Anna a 37 ans et vit dans le centre de Bruxelles. Elle et son jeune fils, Johan, envisagent une balade hors de cette ville bruyante. Anna souffre d'asthme et son médecin l'a mise en garde contre les dangers de la pollution de l'air, notamment lors des chaudes journées d'été.

Anna a entendu parler des brouillards londoniens des années 50 qui ont tué 2 000 personnes en une semaine. Elle se souvient, dans son enfance, de bulletins d'information du soir où l'on montrait des poissons morts et des arbres en train de dépérir lorsque le public a découvert les « pluies acides » dans les années 70.

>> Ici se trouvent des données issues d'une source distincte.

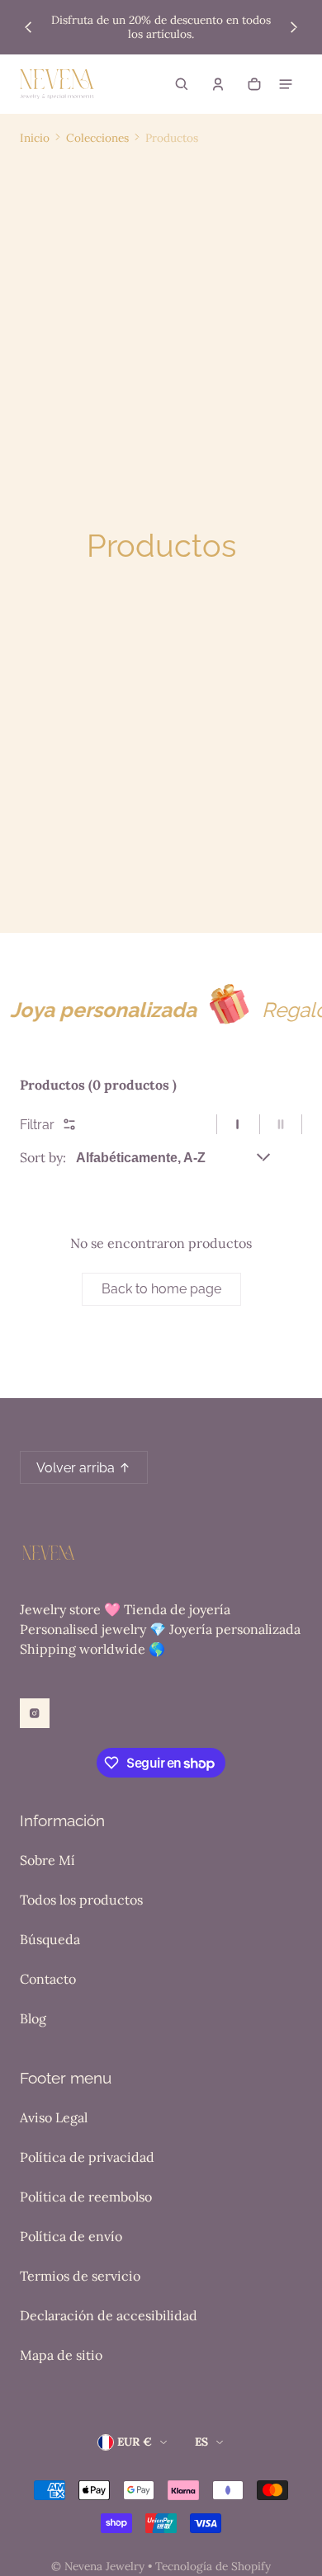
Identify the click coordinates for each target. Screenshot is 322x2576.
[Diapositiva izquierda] (28, 27)
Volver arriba (75, 1468)
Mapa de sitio (61, 2355)
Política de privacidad (87, 2157)
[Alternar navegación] (285, 84)
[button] (181, 84)
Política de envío (71, 2236)
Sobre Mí (47, 1860)
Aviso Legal (54, 2117)
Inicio (35, 137)
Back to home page (161, 1289)
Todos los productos (81, 1899)
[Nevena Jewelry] (57, 84)
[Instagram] (35, 1713)
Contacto (48, 1979)
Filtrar (37, 1125)
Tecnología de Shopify (213, 2566)
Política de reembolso (86, 2196)
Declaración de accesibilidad (108, 2315)
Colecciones (97, 137)
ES (201, 2441)
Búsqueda (50, 1939)
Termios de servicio (80, 2276)
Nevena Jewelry (104, 2566)
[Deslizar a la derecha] (294, 27)
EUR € (134, 2441)
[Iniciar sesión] (217, 84)
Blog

Sa maternité ainsi qu’une récente crise d'asthme lui ont rappelé à juste titre la pollution de l'air. En fait, les émissions de nombreux polluants atmosphériques ont sensiblement chuté en Europe depuis l'enfance d'Anna. L'air que Johan et elle respirent est bien meilleur que par le passé et la politique de l'air est l'une des grandes réussites des efforts environnementaux de l'UE. La politique communautaire a surtout permis de réduire sensiblement les émissions de soufre, le principal composant des « pluies acides ».

En revanche, l'azote (également un composant majeur des « pluies acides ») n'a pas fait l'objet des mêmes mesures et continue d'occasionner de graves problèmes. Une part importante de la population urbaine européenne vit toujours dans des villes où les limites pour la qualité de l'air imposées par l'UE, en vue de protéger la santé humaine, sont régulièrement dépassées. Chaque année, le nombre de personnes mourant prématurément de la pollution de l'air en Europe est supérieur au nombre de celles périssant dans des accidents de la circulation.

L'objectif européen consistant à atteindre des niveaux de qualité de l'air sans danger pour la santé humaine ou l'environnement n'a pas encore été satisfait. Selon l'analyse de l'AEE, 15 des 27 États membres ne parviendront pas à atteindre un ou plusieurs de leurs objectifs légalement contraignants visant à réduire les émissions de polluants atmosphériques nocifs d'ici à 2010.

Particules et ozone

Deux polluants, les particules fines et l'ozone au niveau du sol, sont désormais généralement reconnus comme les plus significatifs en termes d'impact sur la santé. Une exposition maximale et à long terme peut entraîner divers effets sur la santé, allant d'irritations mineures du système respiratoire, à la mort prématurée.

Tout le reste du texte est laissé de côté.